**Written instruction**
Rewrite the passage of the WebKit plugins reply that begins at the words "More specifically, to" and ends after "third-party eavesdropping.", replacing "eavesdropping" with "snooping".

## BEGIN Source text

Re: Getting started with WebKit plugins
Re: Getting started with WebKit plugins
- Subject: Re: Getting started with WebKit plugins
- From: Greg Herlihy <email@hidden>
- Date: Mon, 16 Jan 2006 13:08:42 -0800
- Thread-topic: Getting started with WebKit plugins
I think it unlikely that a browser plug-in could be measurably more secure
than its browser. I certainly would not write a browser plug-in with that
expectation. But the browser already provides a lot of security-related
services; so the plug-in should avail itself of those in order to protect
private information and to prevent spoofing, for example.
More specifically, to eliminate the risk of connecting to a "decoy" web
site, the browser should connect to the server via SSL (https). SSL
authenticates the server while encrypting the message traffic to prevent
third-party eavesdropping.
On 1/14/06 10:36 AM, "Christopher Drum" <email@hidden> wrote:
> Great tip! Thank you.
>
> On a semi-related topic, I was wondering what kind of advice you (or
> the board in general) may have for establishing security on a WebKit
> plugin. Specifically, I need to ensure that my plugin is only usable
> by our corporate intranet. I've been working with our web developers
> toward a solution, and I believe they have some ideas that will help
> the plugin verify an authenticated condition exists for the plugin to
> check against. However, I would even like to go so far as to hardcode
> the plugin to ONLY work at a list of very specific intranet sites.
I would look at the inverse though: if this measure really would improve
security - than the conclusion to draw would be that unless the plug-in's
communications are tightly controlled, there is a real chance of a security
lapse - and I would find that conclusion more disturbing than the whatever
reassurance I would take from the proposed fix.
> To me it seems like the arguments passed to the plugin through
> plugInViewWithArguments: contain the requesting URL, which could be
> checked against a private NSArray (perhaps stored in a private
> instance of some custom Security class) of "safe" intranet addresses.

## END Source text
## BEGIN Raw data

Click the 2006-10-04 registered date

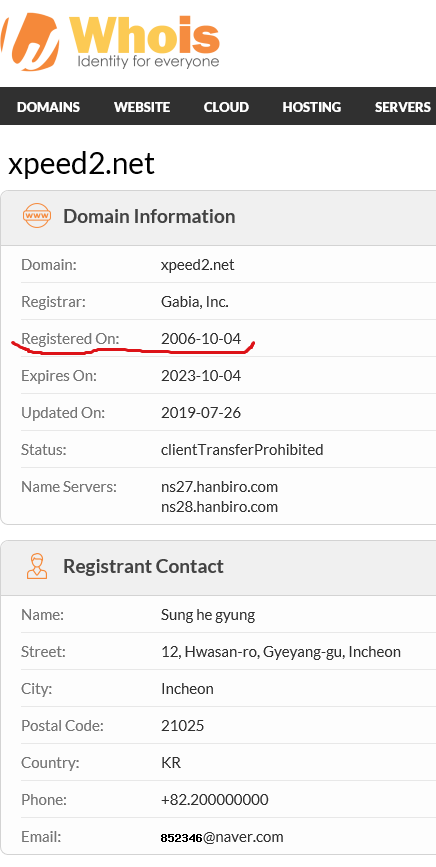(201, 339)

## END Raw data

**Response for this exercise**
More specifically, to eliminate the risk of connecting to a "decoy" web
site, the browser should connect to the server via SSL (https). SSL
authenticates the server while encrypting the message traffic to prevent
third-party snooping.